____ Task material

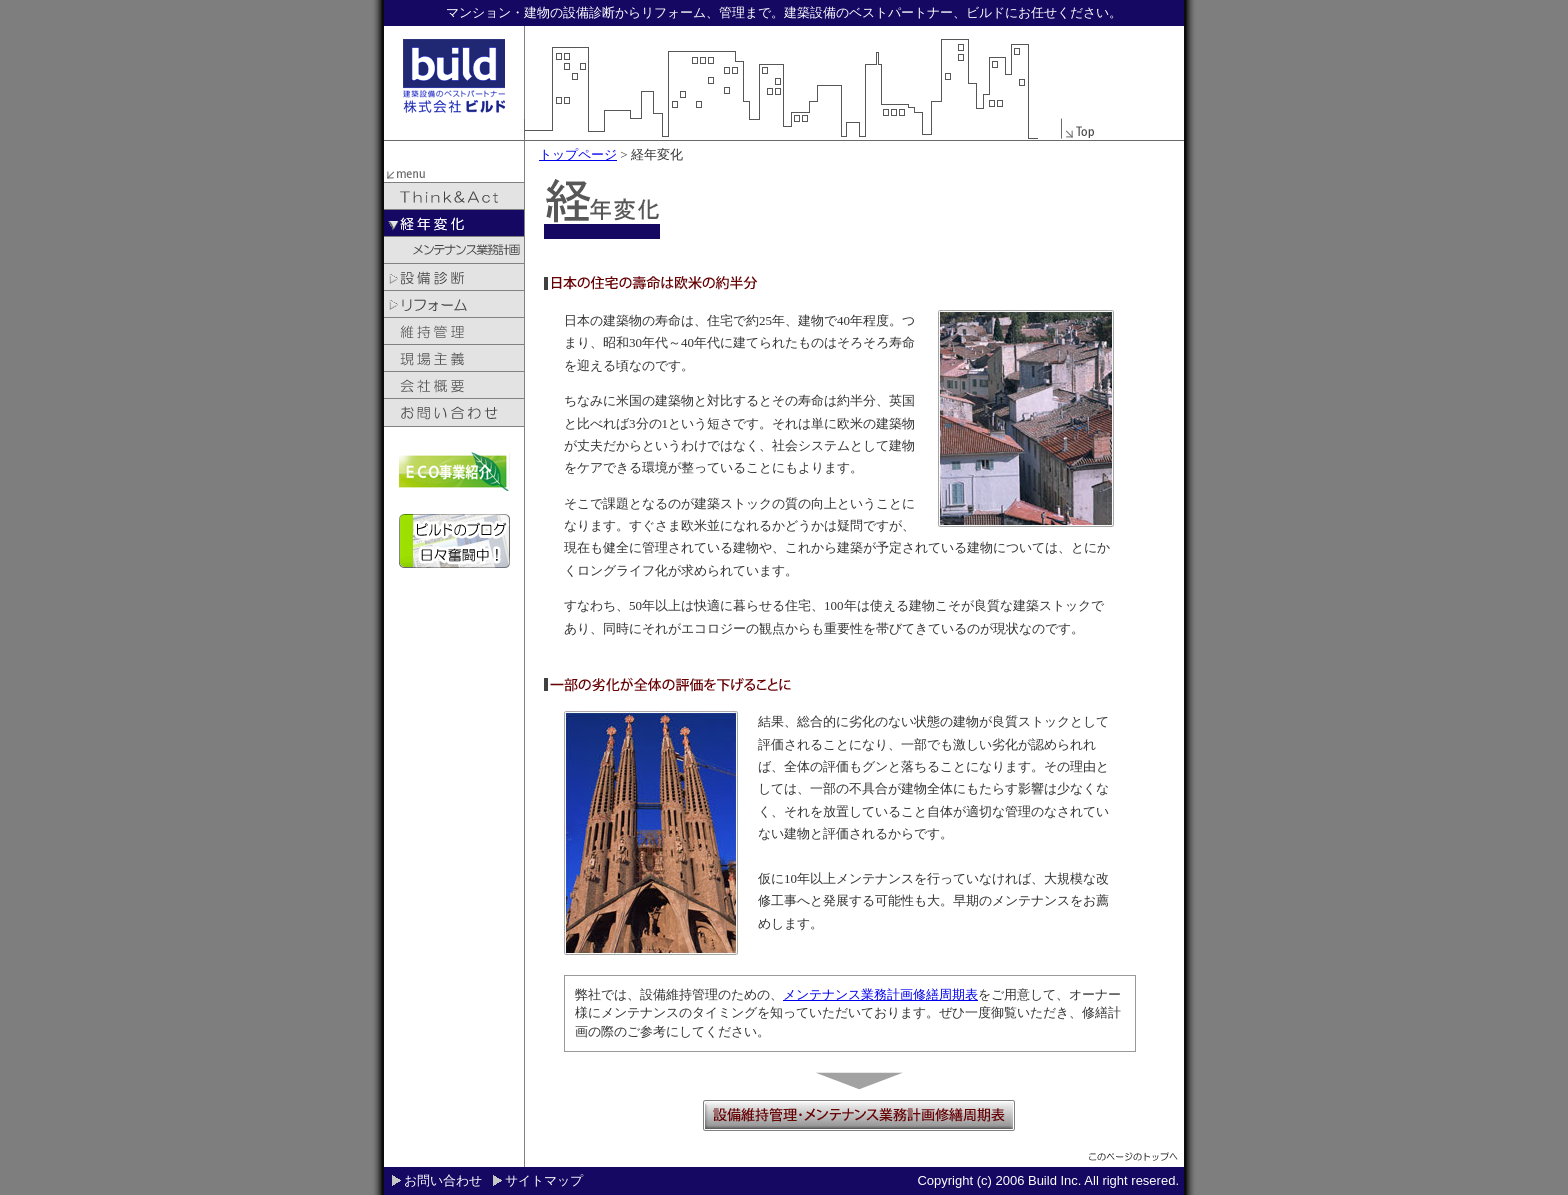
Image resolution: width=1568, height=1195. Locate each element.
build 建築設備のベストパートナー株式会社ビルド (454, 75)
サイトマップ (544, 1180)
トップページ (578, 154)
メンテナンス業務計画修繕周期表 (880, 994)
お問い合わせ (443, 1180)
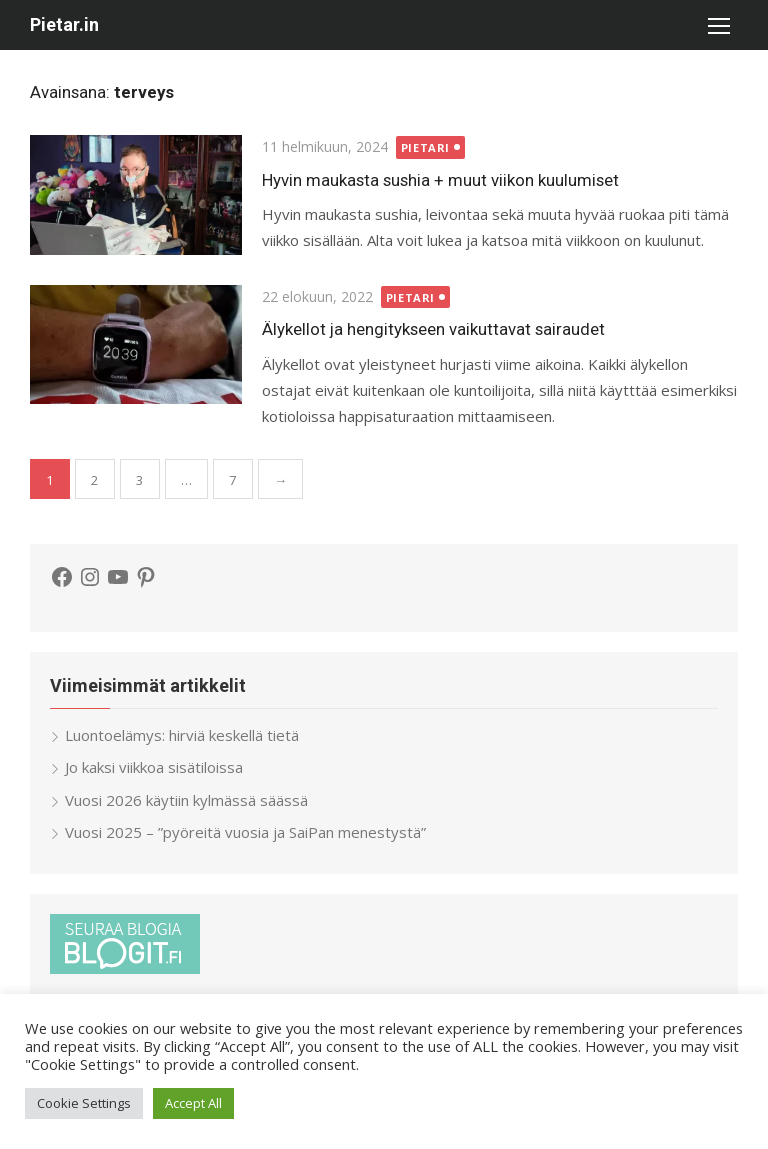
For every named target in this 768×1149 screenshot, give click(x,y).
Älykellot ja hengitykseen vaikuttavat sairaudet (433, 329)
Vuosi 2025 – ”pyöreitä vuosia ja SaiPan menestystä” (245, 832)
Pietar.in (64, 24)
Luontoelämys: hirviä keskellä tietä (182, 735)
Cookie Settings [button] (84, 1103)
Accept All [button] (193, 1103)
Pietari (425, 147)
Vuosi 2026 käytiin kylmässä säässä (186, 800)
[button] (718, 25)
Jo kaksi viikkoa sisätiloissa (154, 767)
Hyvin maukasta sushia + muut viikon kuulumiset (440, 180)
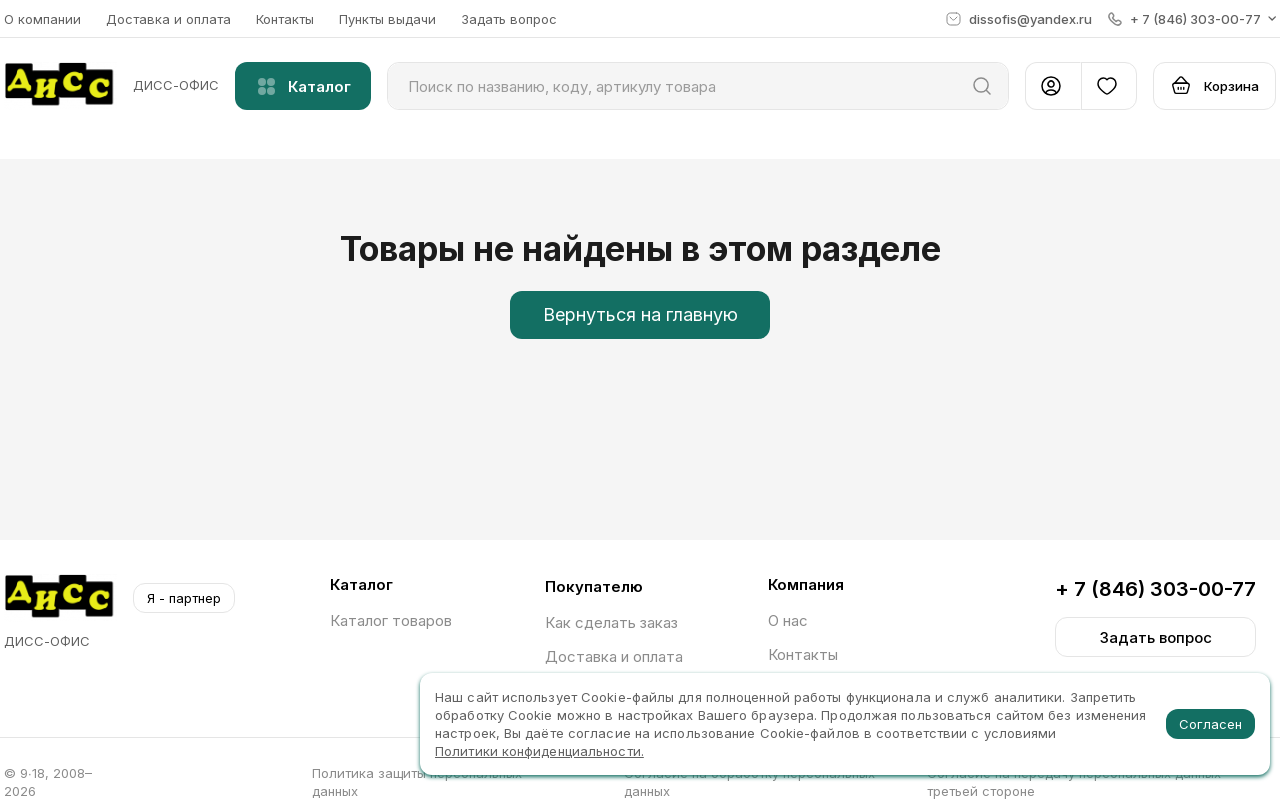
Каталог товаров (391, 620)
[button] (1192, 19)
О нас (788, 620)
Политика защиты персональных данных (417, 782)
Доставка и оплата (168, 19)
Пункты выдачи (387, 19)
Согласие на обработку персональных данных (749, 782)
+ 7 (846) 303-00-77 (1155, 589)
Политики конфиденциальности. (539, 751)
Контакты (285, 19)
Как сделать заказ (611, 622)
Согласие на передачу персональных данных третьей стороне (1074, 782)
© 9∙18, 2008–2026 (48, 782)
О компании (42, 19)
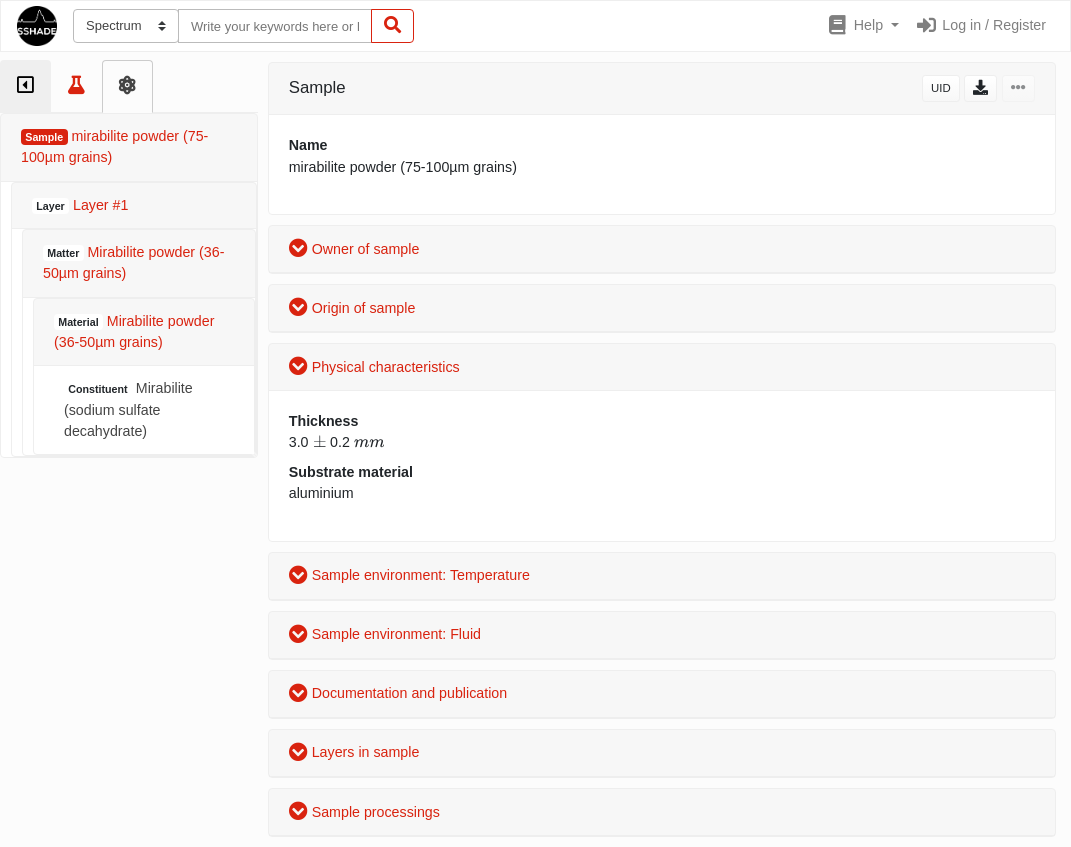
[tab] (25, 86)
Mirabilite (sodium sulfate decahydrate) (128, 409)
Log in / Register (980, 25)
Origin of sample (352, 308)
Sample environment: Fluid (385, 634)
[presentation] (320, 442)
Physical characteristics (374, 367)
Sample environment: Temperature (409, 575)
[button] (862, 26)
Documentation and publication (398, 693)
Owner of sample (354, 249)
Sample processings (364, 812)
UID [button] (941, 88)
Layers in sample (354, 752)
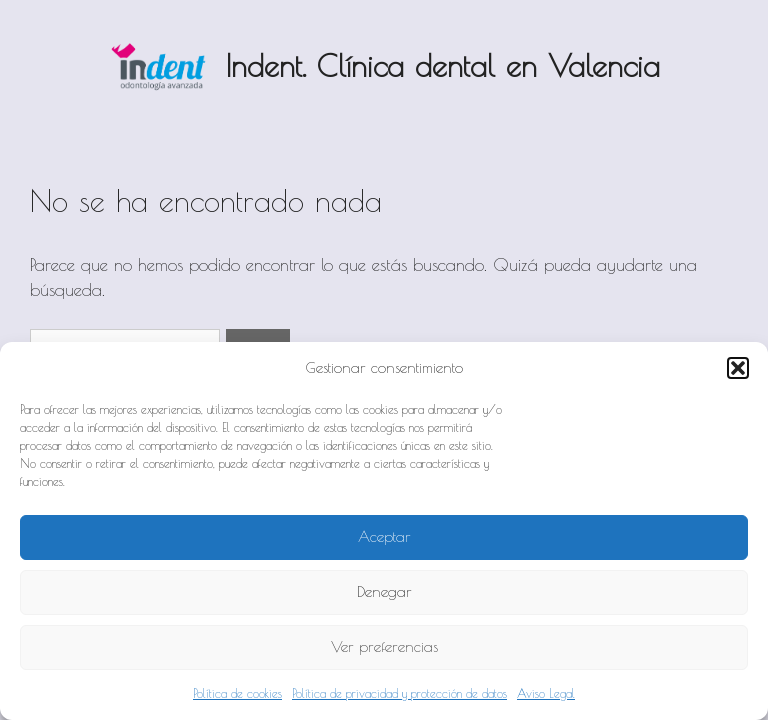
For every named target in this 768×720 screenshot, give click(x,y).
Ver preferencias (384, 646)
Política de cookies (237, 693)
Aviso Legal (546, 693)
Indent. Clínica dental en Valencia (443, 65)
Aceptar (384, 536)
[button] (738, 368)
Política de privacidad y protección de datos (399, 693)
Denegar (384, 591)
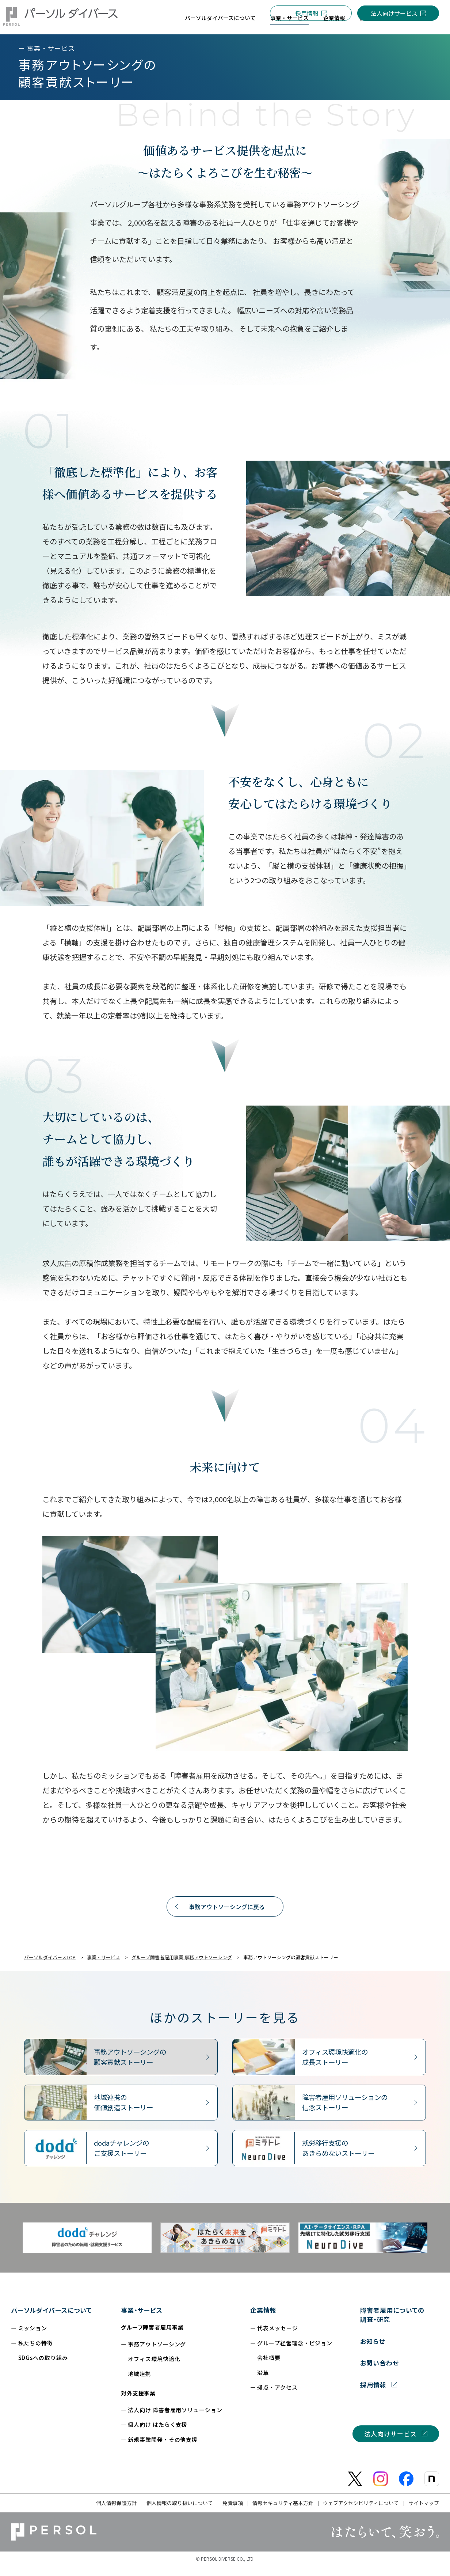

________

(The request) Set out every line of the entries above as a Markdown table with the columns Row and Line, numbering the rows in order and omitting blank lines. Leave the pictures out of the table.

(Solution)
| Row | Line |
|---|---|
| 1 | Image resolution: width=1568, height=1195. Locate each element. |
| 2 | build 建築設備のベストパートナー株式会社ビルド (454, 75) |
| 3 | サイトマップ (544, 1180) |
| 4 | トップページ (578, 154) |
| 5 | メンテナンス業務計画修繕周期表 (880, 994) |
| 6 | お問い合わせ (443, 1180) |
| 7 | For every named target in this 768×1149 screenshot, give click(x,y). |
| 8 | Älykellot ja hengitykseen vaikuttavat sairaudet (433, 329) |
| 9 | Vuosi 2025 – ”pyöreitä vuosia ja SaiPan menestystä” (245, 832) |
| 10 | Pietar.in (64, 24) |
| 11 | Luontoelämys: hirviä keskellä tietä (182, 735) |
| 12 | Cookie Settings [button] (84, 1103) |
| 13 | Accept All [button] (193, 1103) |
| 14 | Pietari (425, 147) |
| 15 | Vuosi 2026 käytiin kylmässä säässä (186, 800) |
| 16 | [button] (718, 25) |
| 17 | Jo kaksi viikkoa sisätiloissa (154, 767) |
| 18 | Hyvin maukasta sushia + muut viikon kuulumiset (440, 180) |
| 19 | Каталог товаров (391, 620) |
| 20 | [button] (1192, 19) |
| 21 | О нас (788, 620) |
| 22 | Политика защиты персональных данных (417, 782) |
| 23 | Доставка и оплата (168, 19) |
| 24 | Пункты выдачи (387, 19) |
| 25 | Согласие на обработку персональных данных (749, 782) |
| 26 | + 7 (846) 303-00-77 (1155, 589) |
| 27 | Политики конфиденциальности. (539, 751) |
| 28 | Контакты (285, 19) |
| 29 | Как сделать заказ (611, 622) |
| 30 | Согласие на передачу персональных данных третьей стороне (1074, 782) |
| 31 | © 9∙18, 2008–2026 (48, 782) |
| 32 | О компании (42, 19) |
| 33 | [tab] (25, 86) |
| 34 | Mirabilite (sodium sulfate decahydrate) (128, 409) |
| 35 | Log in / Register (980, 25) |
| 36 | Origin of sample (352, 308) |
| 37 | Sample environment: Fluid (385, 634) |
| 38 | [presentation] (320, 442) |
| 39 | Physical characteristics (374, 367) |
| 40 | Sample environment: Temperature (409, 575) |
| 41 | [button] (862, 26) |
| 42 | Documentation and publication (398, 693) |
| 43 | Owner of sample (354, 249) |
| 44 | Sample processings (364, 812) |
| 45 | UID [button] (941, 88) |
| 46 | Layers in sample (354, 752) |
| 47 | For every named target in this 768×720 screenshot, give click(x,y). |
| 48 | Ver preferencias (384, 646) |
| 49 | Política de cookies (237, 693) |
| 50 | Aviso Legal (546, 693) |
| 51 | Indent. Clínica dental en Valencia (443, 65) |
| 52 | Aceptar (384, 536) |
| 53 | [button] (738, 368) |
| 54 | Política de privacidad y protección de datos (399, 693) |
| 55 | Denegar (384, 591) |